TASK SET:
1. Answer these from the text on AI and productivity, one line each:
(a) According to the productivity J-curve, what do transformative technologies typically produce before the gains materialize?
(b) What did the 2025 working paper find to be the binding constraint on AI adoption?
(c) What statistic separates the burnout factory from the well-managed organization?
2. Return the stretch of the text on AI and productivity from "The policy implication" through "into national accounts.", word for word.
3. Carry the text on AI and productivity forward, starting after its final sentence.

EXTRACT PROVIDED:
The productivity metric would register the Berkeley findings as an unambiguous positive. More output per worker. More tasks completed. More domains covered. The metric would show a productive workforce becoming more productive. What it could not show was that the productivity was being purchased with cognitive reserves that were not being replenished — that the fuel gauge was dropping while the speedometer climbed.

Coyle's framework for understanding this pattern draws on her analysis of what she has called the "productivity J-curve" — the observation that transformative technologies typically produce a period of apparent productivity decline before the gains materialize, because the organizational restructuring the technology requires temporarily reduces measured output even as the capabilities expand. The J-curve explanation was part of the resolution of the original Solow paradox: productivity appeared to stall because firms were investing in reorganization whose benefits had not yet materialized.

The AI transition may be producing a different distortion: a productivity peak that conceals an unsustainable intensity. The gains are real but partially borrowed from the future — drawn from cognitive reserves, health reserves, relational reserves that will need to be repaid. The productivity J-curve described a temporary dip followed by sustainable gains. The AI intensity pattern may describe a temporary surge followed by a correction — a burnout wave, a quality decline, a withdrawal of the human engagement that the intensity depends upon.

Coyle's most recent empirical work, co-authored with Jörden and Poquiz and published as a 2025 working paper, investigated the determinants of firms' decisions to adopt AI. The findings reinforce the intensity hypothesis from a different angle. The binding constraint on AI adoption, the researchers found, was not the technology itself but the cost of organizational restructuring — the workflows that needed redesigning, the roles that needed redefining, the management practices that needed updating. Firms that adopted AI without restructuring their organizations produced the intensity pattern: more output from the same workers at higher cognitive cost. Firms that invested in organizational change — slower to show gains, costlier in the short term — were more likely to produce the efficiency pattern: genuine process improvements that sustained themselves over time.

The policy implication is substantial and uncomfortable. A productivity metric that cannot distinguish efficiency from intensity will reward the wrong pattern. It will celebrate firms that extract more from their workers and overlook firms that invest in sustainable transformation. It will present the burnout factory and the well-managed organization as equally productive, because the statistic that separates them — the sustainability of the working pattern — does not exist in any reporting framework that feeds into national accounts.

DATA EXCERPT:
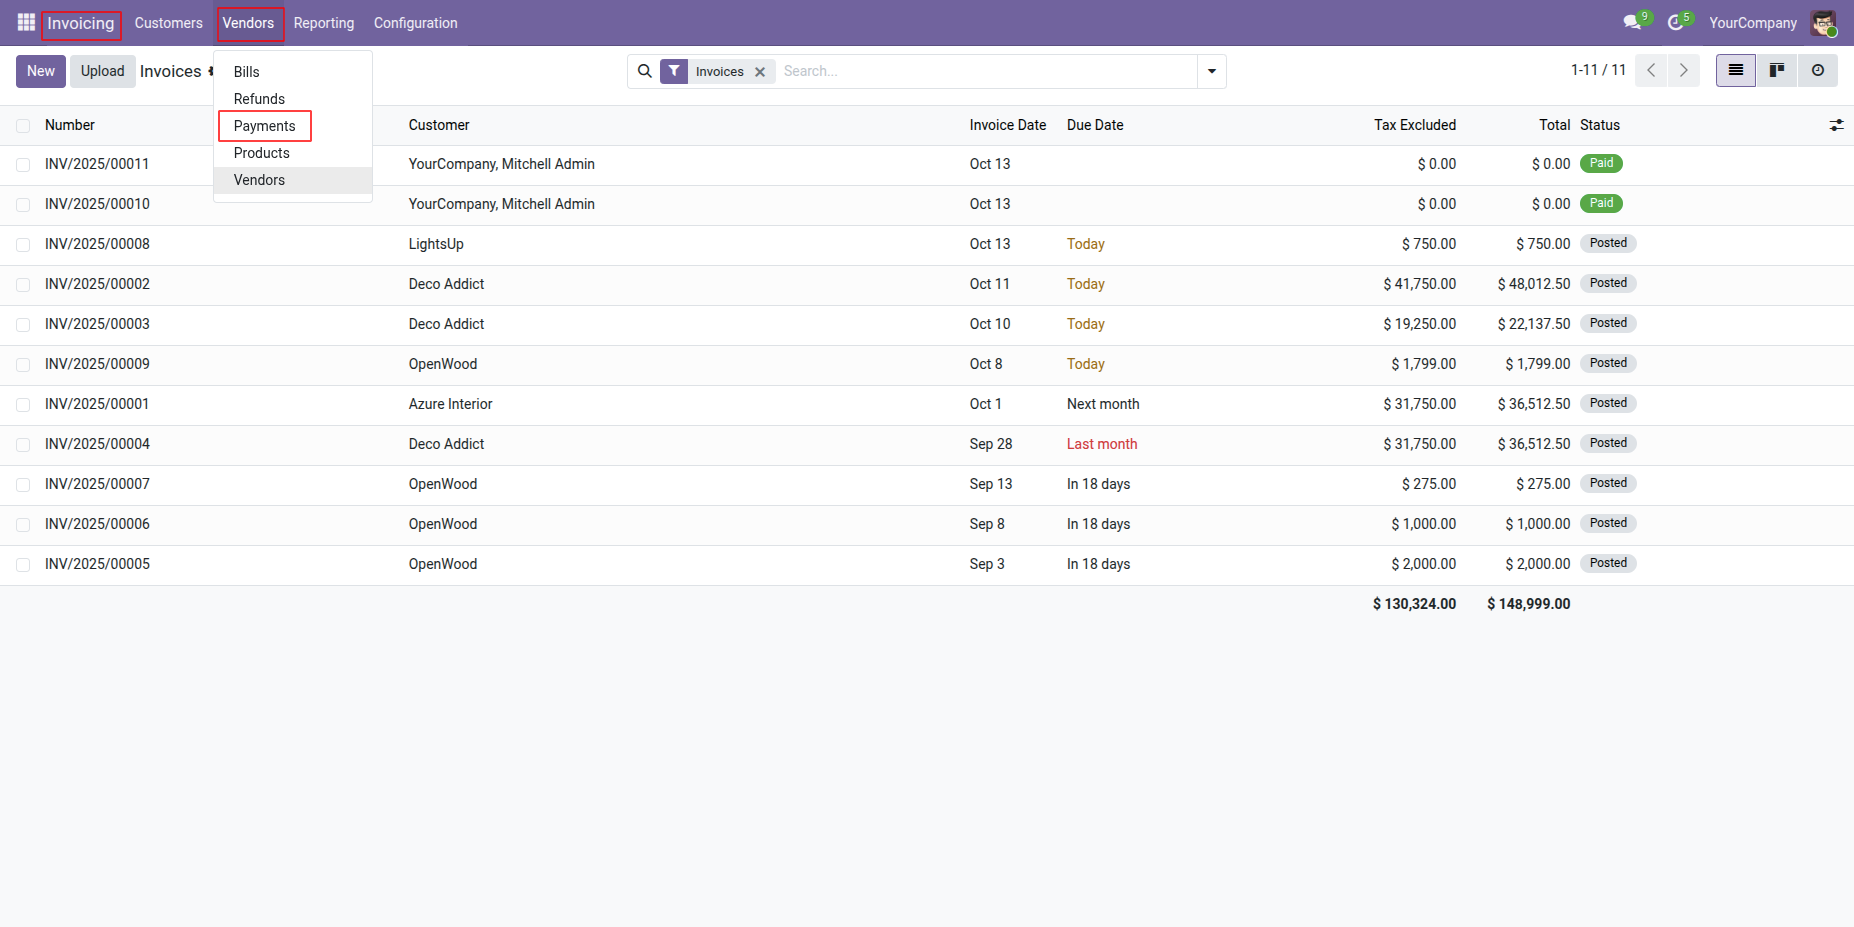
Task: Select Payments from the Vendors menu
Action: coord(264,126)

ANSWERS PROVIDED:
1.
(a) A period of apparent productivity decline.
(b) The cost of organizational restructuring, not the technology itself.
(c) The sustainability of the working pattern.

2.
The policy implication is substantial and uncomfortable. A productivity metric that cannot distinguish efficiency from intensity will reward the wrong pattern. It will celebrate firms that extract more from their workers and overlook firms that invest in sustainable transformation. It will present the burnout factory and the well-managed organization as equally productive, because the statistic that separates them — the sustainability of the working pattern — does not exist in any reporting framework that feeds into national accounts.

3.
Coyle has argued, in her Stanford Digital Economy Lab white paper on measuring AI, that the next step is to treat AI-enabled information as an input to a knowledge production function within an endogenous growth framework. The technical language conceals a radical proposal: that we need to measure not just what AI produces but what it consumes — including the human cognitive inputs whose depletion is invisible to every metric currently in use.

This is not a call for perfect measurement. Perfect measurement of cognitive intensity is no more achievable than perfect measurement of environmental externalities. But approximate measurement — time-use surveys adapted to capture cognitive load, workplace wellbeing indicators integrated into productivity reporting, longitudinal studies that track the sustainability of AI-augmented working patterns over years rather than quarters — would provide information that the current system does not provide at all. The distance between no measurement and approximate measurement is larger, and more consequential, than the distance between approximate measurement and perfect measurement.

The original productivity paradox was resolved by waiting. The gains eventually materialized in the statistics because the organizational transformation eventually occurred. The new productivity paradox cannot be resolved by waiting, because the question is not whether the gains will appear — they have already appeared — but whether the gains are sustainable. And sustainability is a property that can only be assessed over time, which means that by the time the measurement system detects the problem, the damage may already be compounding.

The Solow paradox taught economists that measurement systems designed for one economy could fail to capture the dynamics of another. The AI productivity paradox is teaching the same lesson again, but with higher stakes and less time to learn it.

Chapter 3: The Invisible Surplus

In standard economic theory, consumer surplus is the difference between what a person is willing to pay for something and what they actually pay. When a commuter values a train ride at ten pounds but the fare is three, the seven-pound difference is consumer surplus — real value, genuinely experienced, entirely invisible to GDP. The national accounts record the three pounds that changed hands. The seven pounds of value that the commuter received but did not pay for does not exist in the statistics.

Consumer surplus has always been large. It has always been unmeasured. And for most of economic history, the omission has been tolerable, because the relationship between market transactions and total value was roughly stable. If consumer surplus ran at some relatively constant multiple of market value, then tracking market value alone provided a reasonable proxy for the direction, if not the magnitude, of welfare changes.

The digital economy shattered this stability. When a service is free — when the price is zero — consumer surplus is not merely large relative to the price. It is the entirety of the value. The price captures nothing. A person who uses Google Search fifty times a day, deriving substantial informational value from each query, generates zero GDP contribution through that usage. The advertising revenue Google earns appears in the accounts, but the consumer's experience — the value of having questions answered, routes calculated, translations performed, information retrieved — is invisible. Erik Brynjolfsson and his collaborators have estimated that the consumer surplus from free digital goods in the United States alone may amount to hundreds of billions of dollars annually. None of it appears in GDP.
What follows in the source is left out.